Requirements
Functional Requirements:
- Create a short URL for a given long URL.
- Return the long URL associated with a given short URL.
Non-Functional Requirements:
- scalability: 100m DAU.
- QPS: Peak 100,000 reads, 10,000 writes.
API Design
POST /shorten-url
body:
{
url: "http://www.example.com"
}
GET /full-url?url="http://www.a.c"
Returns 302 HTTP redirect with the full url if the short url exists. Otherwise there are two options:
- Redirect back to main website.
- Return 404 NOT FOUND
High-Level Design
An API gateway is needed to do the following:
- balance between multiple servers and growing need of users and requests. The request distributed in a way that doesn't overload a single server.
- Only authenticated users can create a URL shortener. In that case, we need to authenticate users by reading the Bearer header which should contain a JWT token.
- It rate limits a single IP address from accessing the service too much. For example 10 requests a second from a single IP is allowed
Write service:
- Client calls service with /shorten-url
- Write service generates a v4 UUID that will be mapped to the URL. The chance of a conflict is practically zero - 1 in 2^122. It is stored in an SQL DB called urls as [fullUrl PK, shortUrl], with fullUrl as primary key. Both columns are indexed. An upsert is called but without overwriting existing values. If upsert failed, the existing shortUrl will be returned. Otherwise the new Url will be returned.

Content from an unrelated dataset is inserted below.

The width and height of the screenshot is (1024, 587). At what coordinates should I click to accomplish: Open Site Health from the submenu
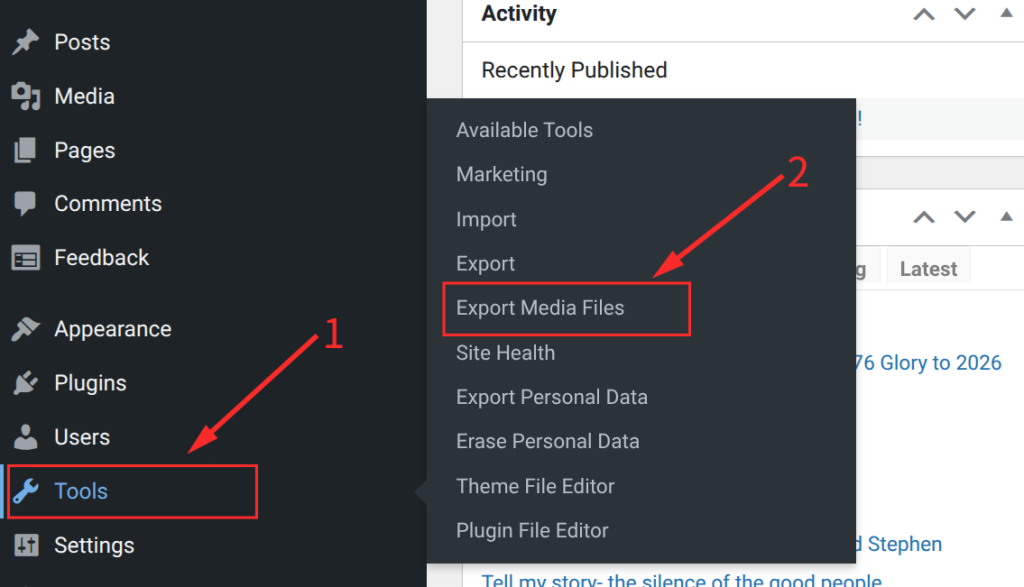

- The domain name + /t/ + shortUrl (UUID) is returned to the client. Example: http://www.tiny.com/t/<UUID>
Read service:
- Client calls the URL in the browser.
- The browser passes this call to a read service that's responsible on /t/* URLs. it gets the full-url from the DB. Since short URL is indexed, it's efficient.
- The service returns the URL with 301 redirect status code.
Database:
- Database is an SQL database with one master and multiple slaves. A standard Postgres database can handle about 10k writes per hour. Our requirements fit into this. Regarding reads - We can have 3 read replicas, each can handle around 100k reads per second. This also fits our expectations.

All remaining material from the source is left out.